CAPE TOWN South Africa (Xinhua) -- Young women “are not safe in our society” as indicated by the latest gruesome killing of a female student, the Presidency lamented on Friday.

“We call on all student bodies to introduce awareness programs on gender violence,” Minister in the Presidency Nkosazana Dlamini- Zuma said.

Dlamini-Zuma was the latest high-ranking government official who joined the chorus of condemnation against the murder of Zolile Khumalo, a 21-year-old student at the Mangosuthu University of Technology (MUT) in Durban, allegedly by her boy friend.

Khumalo was shot dead on campus in full view of her roommate on Tuesday night following what police described as a domestic quarrel.
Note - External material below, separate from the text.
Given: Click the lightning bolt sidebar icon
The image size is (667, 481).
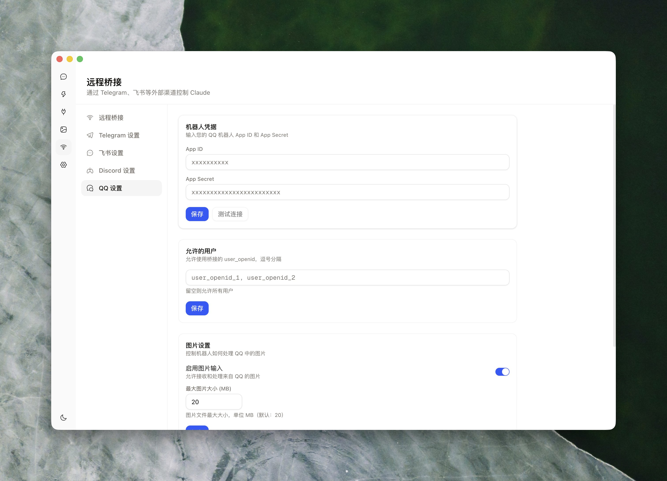Looking at the screenshot, I should pyautogui.click(x=64, y=94).
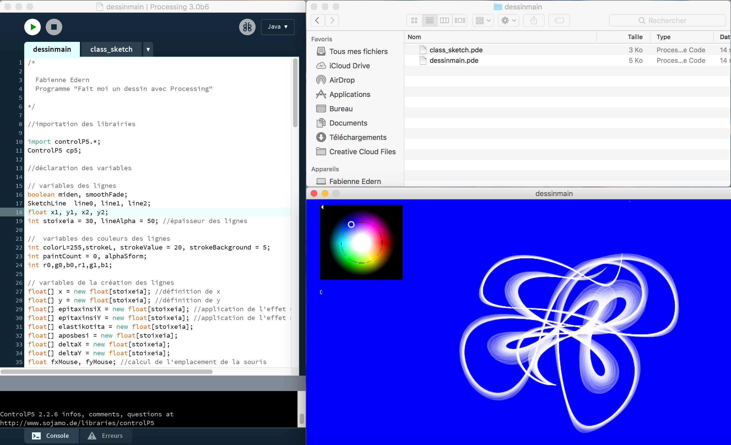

On Thursday, Minister of International Relations and Cooperation Lindiwe Sisulu condemned the killing, saying South Africans “are tired of such senseless killings and will not tolerate them.”

The murder of Khumalo highlights the seriousness of gender-based violence in South Africa where a woman is killed by an intimate partner every eight hours in the country, according to the South African Medical Research Council.

“Although it is not our intention to pre-empt the motive behind Khumalo’s killing, it is clear that young women are not safe in our society,” Dlamini-Zuma stressed.

She urged universities and other institutions of higher learning to take precautionary measures to improve security to ensure the safety of students in their care.

“It is not acceptable that some one could easily breach security to commit such a heinous crime,” said Dlamini-Zuma.

The law enforcement agencies must swiftly investigate the murder and bring the perpetrator to book, she said.

Khumalo’s killing occurred less than two days before the South Gauteng High Court on Thursday sentenced convicted murderer Sandile Mantsoe to an effective 32 years in prison for murdering Karabo Mokoena, a 22-year-old girl last year.

In trying to destroy evidence, Montsoe dumped and burned Mokoena’s body in a case that shocked the nation.

“We condemn in the strongest terms the killing of Khumalo and trust that our justice system will prevail the same way it did in the case of Mantsoe,” Dlamini-Zuma said.

The sentencing of Mantsoe should send a stern warning to all other perpetrators of violence against women to desist from committing such deplorable acts, she said.

“We have full confidence in our law enforcement that those implicated in the murder of Khumalo will be brought to book,” the minister said.

The accused killer of Khumalo, a 23-year-old man, who cannot yet be named, made his first appearance in the Durban Regional Court on Friday on charges of murder.